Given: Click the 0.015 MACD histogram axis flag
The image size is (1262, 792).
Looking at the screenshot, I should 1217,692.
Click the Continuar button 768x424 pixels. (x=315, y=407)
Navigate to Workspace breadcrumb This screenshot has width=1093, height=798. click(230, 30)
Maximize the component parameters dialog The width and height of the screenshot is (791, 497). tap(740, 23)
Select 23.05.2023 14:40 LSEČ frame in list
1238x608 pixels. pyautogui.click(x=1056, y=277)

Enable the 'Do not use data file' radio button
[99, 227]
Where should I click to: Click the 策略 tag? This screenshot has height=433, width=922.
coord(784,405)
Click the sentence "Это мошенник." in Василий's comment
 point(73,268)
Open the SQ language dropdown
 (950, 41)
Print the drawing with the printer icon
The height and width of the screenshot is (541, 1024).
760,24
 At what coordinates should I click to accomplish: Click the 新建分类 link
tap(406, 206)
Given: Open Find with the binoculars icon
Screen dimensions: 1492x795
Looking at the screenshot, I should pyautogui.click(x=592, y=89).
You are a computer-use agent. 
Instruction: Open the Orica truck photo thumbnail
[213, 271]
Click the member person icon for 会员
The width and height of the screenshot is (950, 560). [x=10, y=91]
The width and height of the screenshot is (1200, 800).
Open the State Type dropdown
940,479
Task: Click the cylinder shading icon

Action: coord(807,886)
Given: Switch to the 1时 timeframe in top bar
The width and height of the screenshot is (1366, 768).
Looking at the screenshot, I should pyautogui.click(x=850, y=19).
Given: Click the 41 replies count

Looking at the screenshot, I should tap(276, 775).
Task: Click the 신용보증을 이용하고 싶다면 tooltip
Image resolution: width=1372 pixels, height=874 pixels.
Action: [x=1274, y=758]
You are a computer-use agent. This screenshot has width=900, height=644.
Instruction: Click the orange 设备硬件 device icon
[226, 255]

===

**Directions for this task**
All of the entries above, written out exactly, make up the reply.

**Result below**
Given: Click the 0.015 MACD histogram axis flag
The image size is (1262, 792).
Looking at the screenshot, I should 1217,692.
Click the Continuar button 768x424 pixels. (x=315, y=407)
Navigate to Workspace breadcrumb This screenshot has width=1093, height=798. click(230, 30)
Maximize the component parameters dialog The width and height of the screenshot is (791, 497). tap(740, 23)
Select 23.05.2023 14:40 LSEČ frame in list
1238x608 pixels. pyautogui.click(x=1056, y=277)

Enable the 'Do not use data file' radio button
[99, 227]
Where should I click to: Click the 策略 tag? This screenshot has height=433, width=922.
coord(784,405)
Click the sentence "Это мошенник." in Василий's comment
 point(73,268)
Open the SQ language dropdown
 (950, 41)
Print the drawing with the printer icon
The height and width of the screenshot is (541, 1024).
760,24
 At what coordinates should I click to accomplish: Click the 新建分类 link
tap(406, 206)
Given: Open Find with the binoculars icon
Screen dimensions: 1492x795
Looking at the screenshot, I should pyautogui.click(x=592, y=89).
You are a computer-use agent. 
Instruction: Open the Orica truck photo thumbnail
[213, 271]
Click the member person icon for 会员
The width and height of the screenshot is (950, 560). [x=10, y=91]
The width and height of the screenshot is (1200, 800).
Open the State Type dropdown
940,479
Task: Click the cylinder shading icon

Action: coord(807,886)
Given: Switch to the 1时 timeframe in top bar
The width and height of the screenshot is (1366, 768).
Looking at the screenshot, I should pyautogui.click(x=850, y=19).
Given: Click the 41 replies count

Looking at the screenshot, I should tap(276, 775).
Task: Click the 신용보증을 이용하고 싶다면 tooltip
Image resolution: width=1372 pixels, height=874 pixels.
Action: [x=1274, y=758]
You are a computer-use agent. This screenshot has width=900, height=644.
Instruction: Click the orange 设备硬件 device icon
[226, 255]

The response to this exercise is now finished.